**Description of the task**
Keep the wording of the records intact as you retype them, and omit every image.
-- Opening Marker --
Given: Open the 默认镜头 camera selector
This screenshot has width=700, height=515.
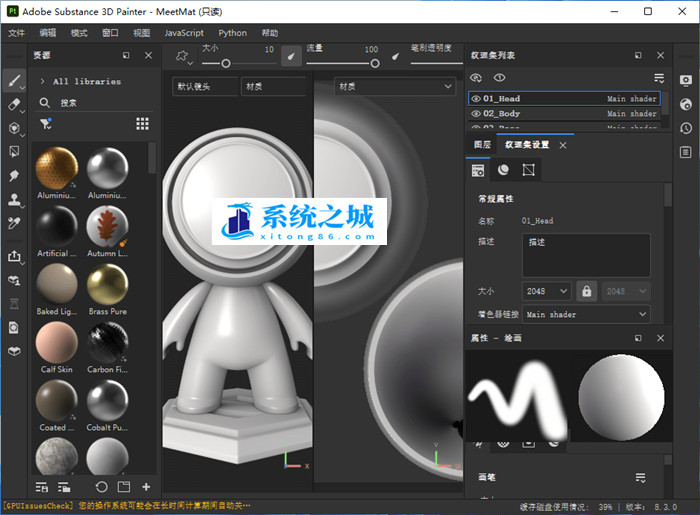Looking at the screenshot, I should (x=204, y=87).
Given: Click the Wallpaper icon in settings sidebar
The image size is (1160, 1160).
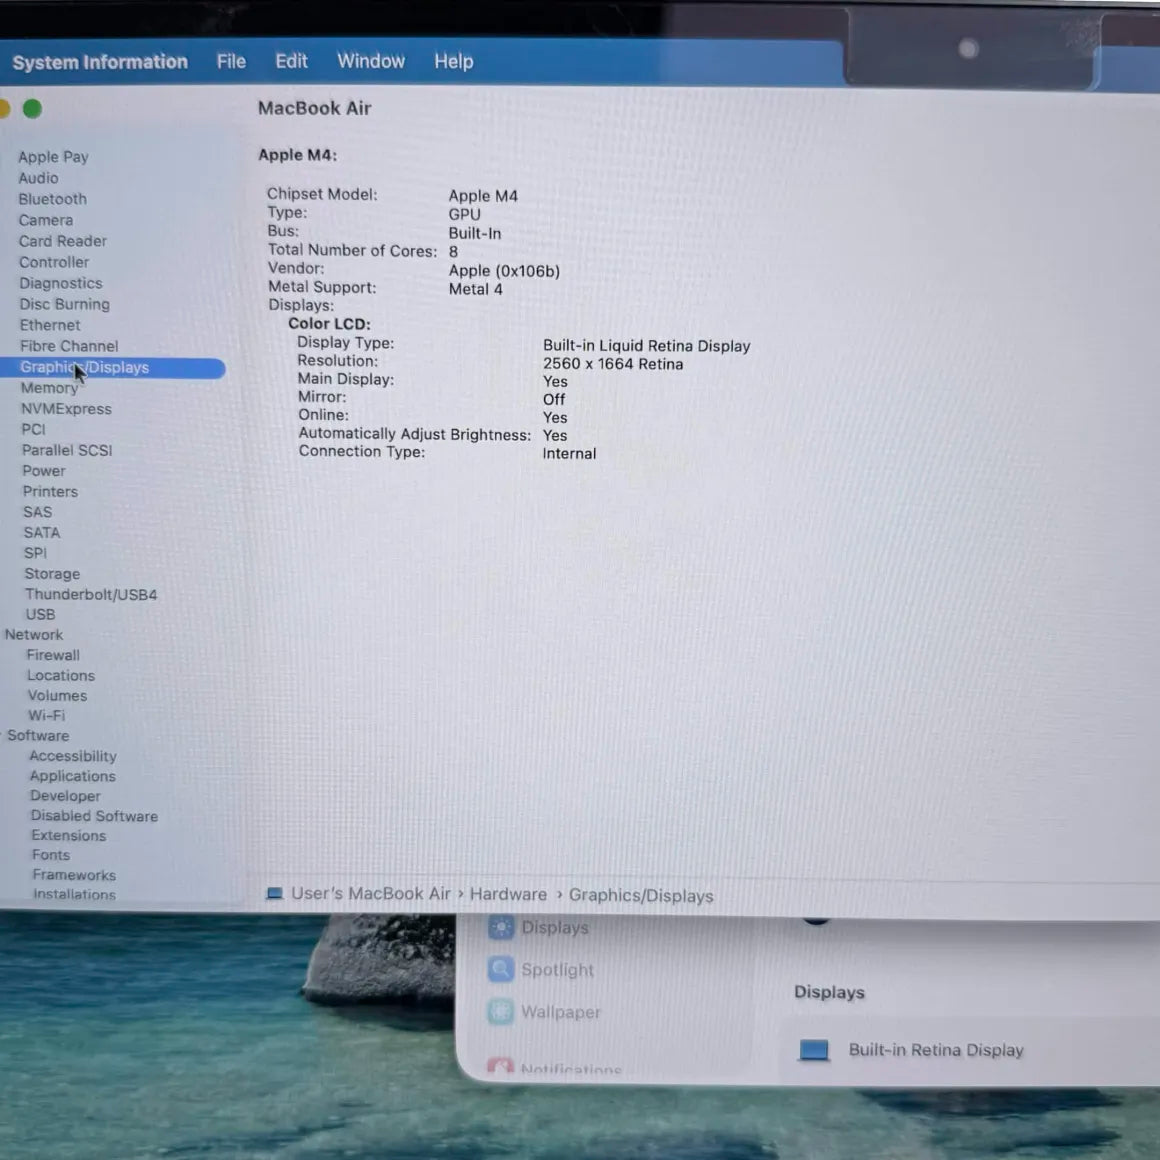Looking at the screenshot, I should (x=501, y=1011).
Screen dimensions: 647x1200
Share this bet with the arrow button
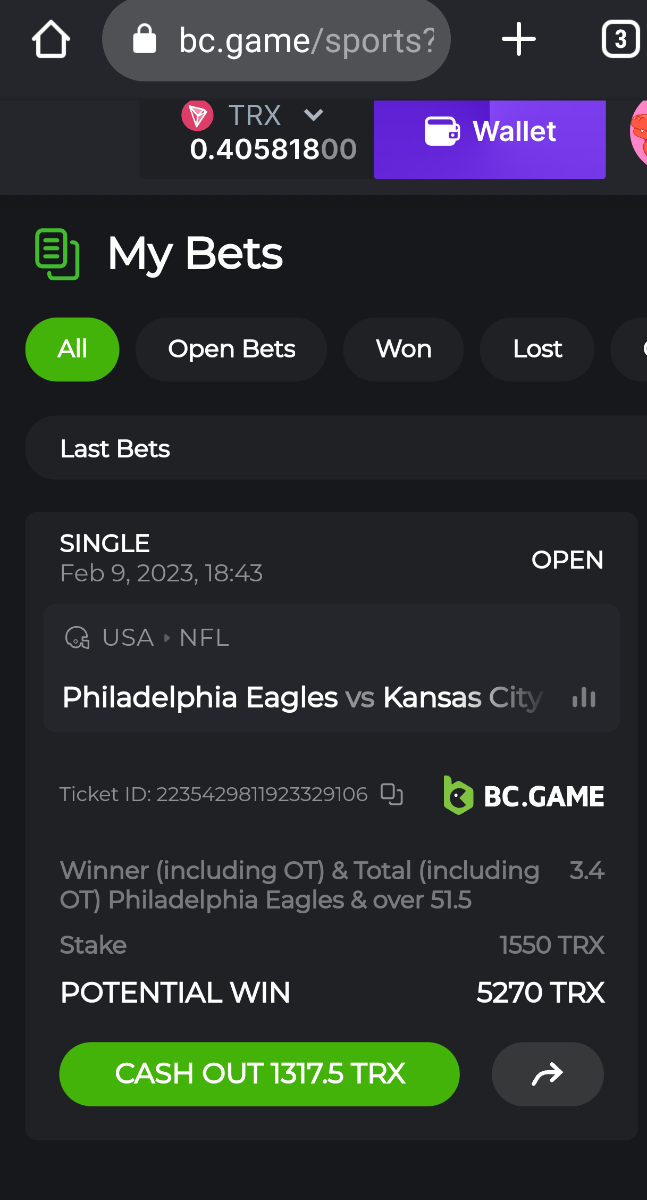548,1075
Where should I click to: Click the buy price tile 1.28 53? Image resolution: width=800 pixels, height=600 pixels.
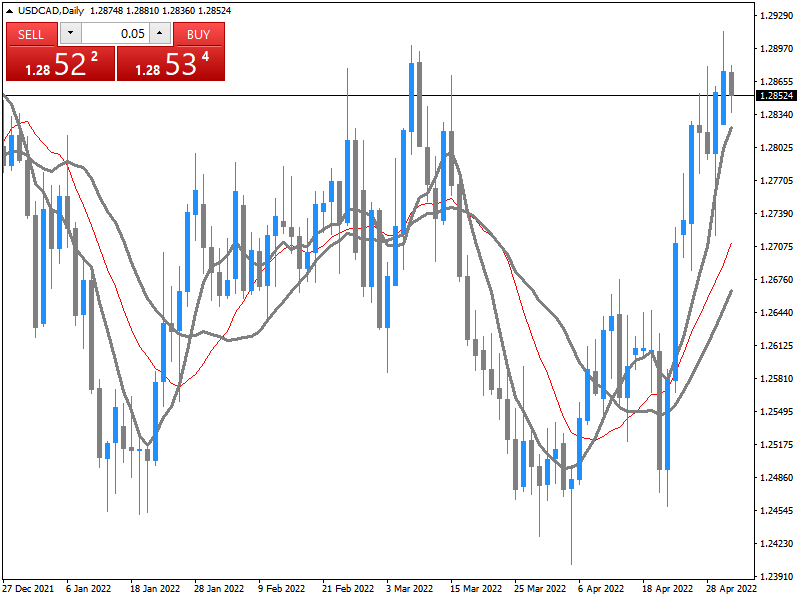tap(171, 64)
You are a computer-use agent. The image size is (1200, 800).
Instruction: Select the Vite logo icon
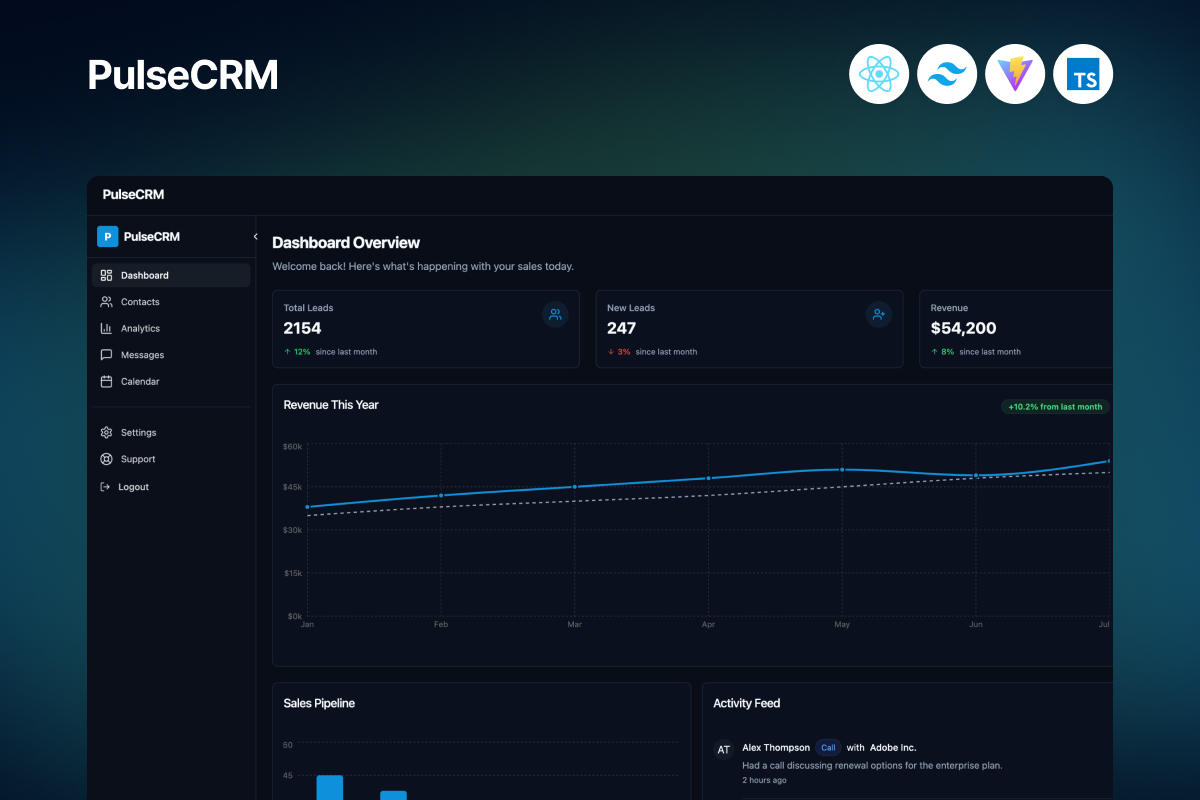pyautogui.click(x=1015, y=74)
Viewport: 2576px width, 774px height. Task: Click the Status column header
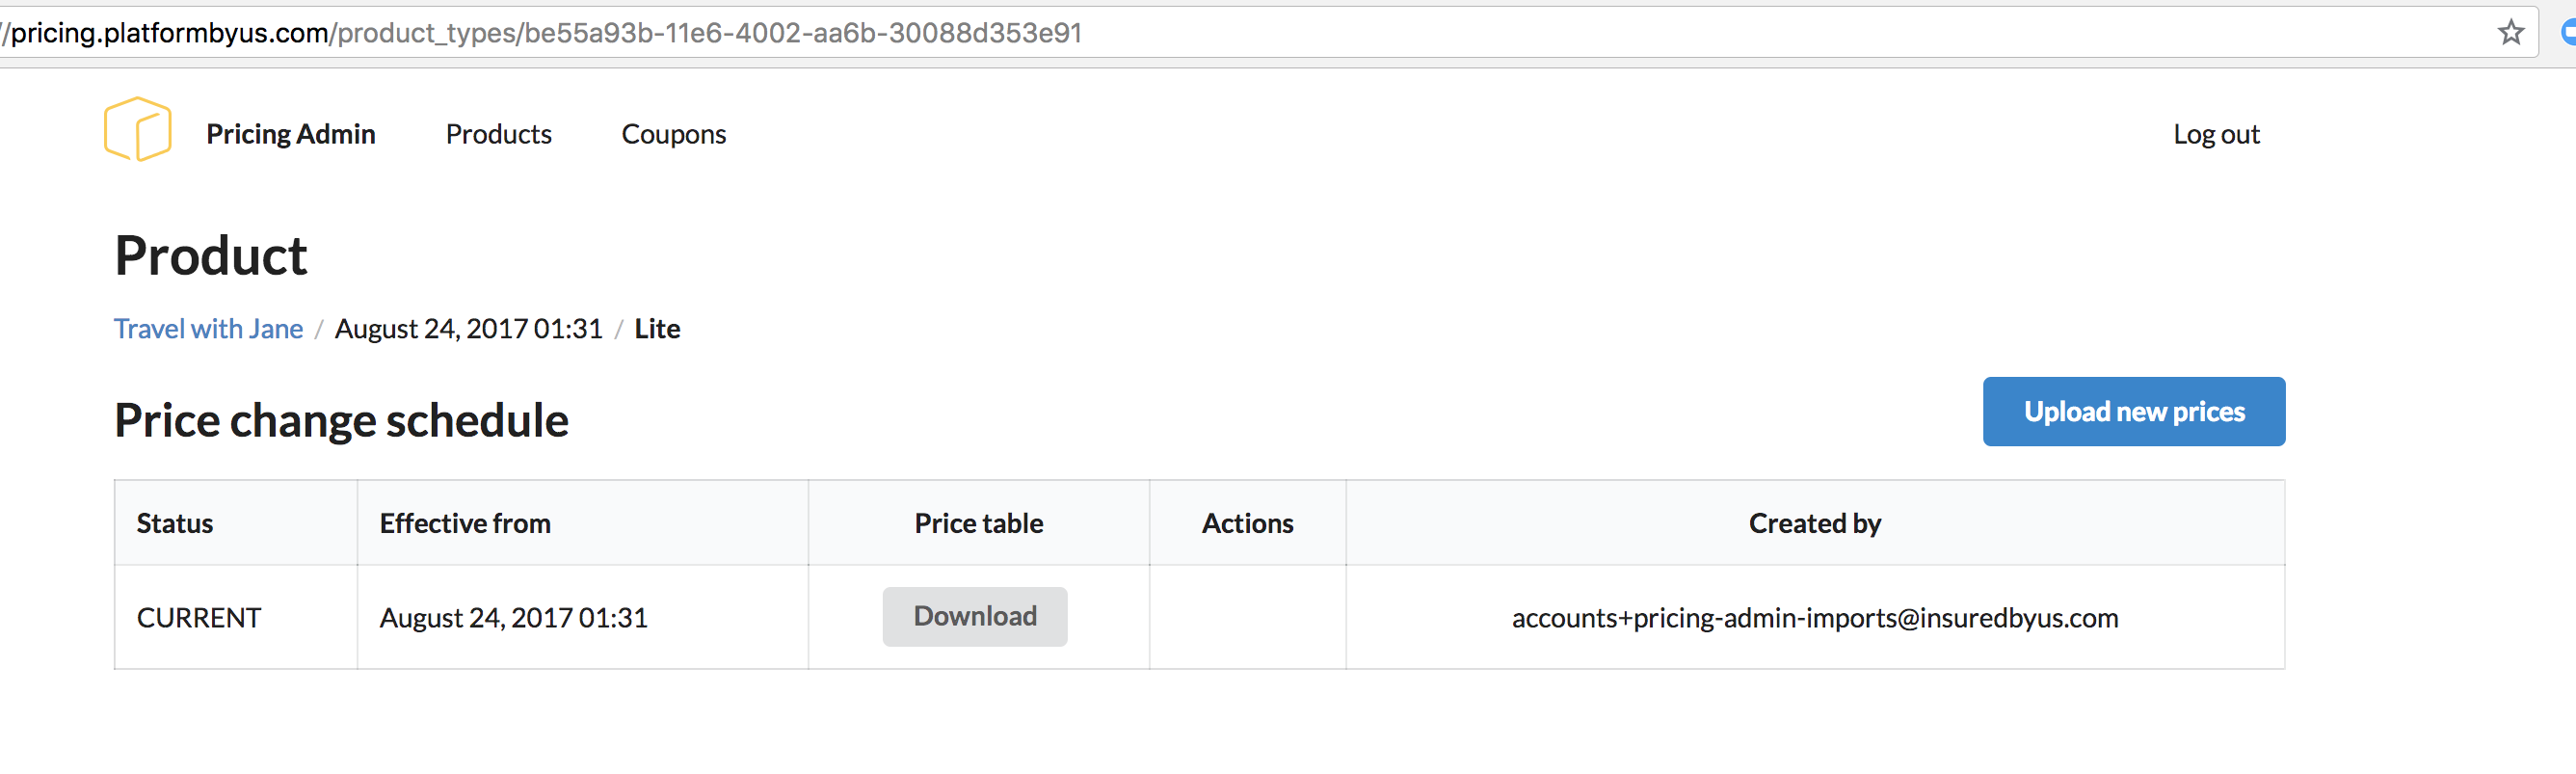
-- Closing Marker --
**Result for this exercise**
Given: Open the 默认镜头 camera selector
This screenshot has width=700, height=515.
Looking at the screenshot, I should (x=204, y=87).
Given: Click the Wallpaper icon in settings sidebar
The image size is (1160, 1160).
Looking at the screenshot, I should (x=501, y=1011).
Screen dimensions: 647x1200
Share this bet with the arrow button
548,1075
Where should I click to: Click the buy price tile 1.28 53? Image resolution: width=800 pixels, height=600 pixels.
tap(171, 64)
You are a computer-use agent. The image size is (1200, 800).
Instruction: Select the Vite logo icon
pyautogui.click(x=1015, y=74)
Viewport: 2576px width, 774px height. Task: Click the Status column header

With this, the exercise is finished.